Turkey and Russia have agreed on a draft nationwide ceasefire in Syria, the Turkish state-run news agency Anadolu reported Wednesday.
The report cited a source saying that Ankara and Moscow would try to bring the ceasefire in effect at midnight. Terror groups would be excluded from the agreement, it said.
If the ceasefire succeeds, the regime and the opposition parties will start political negotiations led by Turkey and Russia in Astana, Kazakhstan.
It was not immediately clear if any of the Syrian rebel groups have agreed to the ceasefire plan.
The ceasefire draft comes six days after Syrian regime forces regained control of the key city of Aleppo — a major turning point in the country’s civil war that has raged for nearly six years and has killed an estimated 400,000 people.

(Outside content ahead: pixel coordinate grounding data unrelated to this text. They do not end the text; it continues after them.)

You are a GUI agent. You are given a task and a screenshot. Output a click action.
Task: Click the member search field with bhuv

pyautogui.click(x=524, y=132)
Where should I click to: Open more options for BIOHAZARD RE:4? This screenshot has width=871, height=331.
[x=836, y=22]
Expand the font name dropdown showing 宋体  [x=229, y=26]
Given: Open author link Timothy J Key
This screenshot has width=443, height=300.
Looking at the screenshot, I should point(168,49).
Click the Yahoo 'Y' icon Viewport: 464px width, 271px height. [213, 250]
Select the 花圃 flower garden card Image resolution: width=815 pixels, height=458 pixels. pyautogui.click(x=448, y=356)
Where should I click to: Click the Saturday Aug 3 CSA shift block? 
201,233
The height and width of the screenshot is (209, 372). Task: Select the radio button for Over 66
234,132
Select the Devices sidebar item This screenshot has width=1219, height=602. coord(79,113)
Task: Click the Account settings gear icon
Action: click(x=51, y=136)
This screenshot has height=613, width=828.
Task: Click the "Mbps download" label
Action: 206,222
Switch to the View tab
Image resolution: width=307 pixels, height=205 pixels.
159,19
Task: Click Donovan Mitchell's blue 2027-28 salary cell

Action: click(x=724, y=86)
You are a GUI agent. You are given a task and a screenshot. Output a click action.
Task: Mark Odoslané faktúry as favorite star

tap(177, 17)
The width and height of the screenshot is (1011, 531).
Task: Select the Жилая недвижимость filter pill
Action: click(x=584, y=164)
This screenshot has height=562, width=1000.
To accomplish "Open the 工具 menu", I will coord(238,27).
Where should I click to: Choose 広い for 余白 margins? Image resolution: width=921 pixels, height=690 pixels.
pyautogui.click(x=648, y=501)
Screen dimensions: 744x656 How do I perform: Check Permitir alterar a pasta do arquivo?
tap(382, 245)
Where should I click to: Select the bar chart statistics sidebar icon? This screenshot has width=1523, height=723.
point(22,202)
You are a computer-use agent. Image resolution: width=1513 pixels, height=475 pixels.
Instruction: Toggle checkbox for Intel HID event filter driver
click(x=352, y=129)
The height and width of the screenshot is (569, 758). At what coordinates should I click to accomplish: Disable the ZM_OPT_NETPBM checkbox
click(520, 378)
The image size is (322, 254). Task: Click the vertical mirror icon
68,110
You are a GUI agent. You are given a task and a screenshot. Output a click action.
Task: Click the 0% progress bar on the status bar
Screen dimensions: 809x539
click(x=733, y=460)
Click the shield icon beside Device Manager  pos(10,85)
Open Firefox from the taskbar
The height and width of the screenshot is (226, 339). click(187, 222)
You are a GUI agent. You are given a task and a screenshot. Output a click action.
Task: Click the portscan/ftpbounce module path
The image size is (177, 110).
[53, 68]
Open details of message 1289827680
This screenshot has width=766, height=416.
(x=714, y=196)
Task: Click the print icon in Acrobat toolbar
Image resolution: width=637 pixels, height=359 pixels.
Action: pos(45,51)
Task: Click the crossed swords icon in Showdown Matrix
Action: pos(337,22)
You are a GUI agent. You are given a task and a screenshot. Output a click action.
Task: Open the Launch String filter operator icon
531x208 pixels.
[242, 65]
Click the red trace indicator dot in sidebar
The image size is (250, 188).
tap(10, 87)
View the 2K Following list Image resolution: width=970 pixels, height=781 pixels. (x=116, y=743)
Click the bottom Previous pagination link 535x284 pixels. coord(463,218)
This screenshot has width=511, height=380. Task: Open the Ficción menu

Tens of thousands of civilians and rebels were evacuated from the city’s east under several deals brokered by Turkey and Russia.
Rebels had held eastern Aleppo for more than four years, and losing the territory has made a military an political opposition to the Assad regime less likely, analysts have said.
After the regime seized Aleppo, Russian President Vladimir Putin had said that a nationwide ceasefire was the next step in resolving the war.
Russia has been the closest and most powerful ally of Syrian president Bashar al-Assad. It has carried out airstrikes against rebel groups opposed to the leader’s regime since September 2015.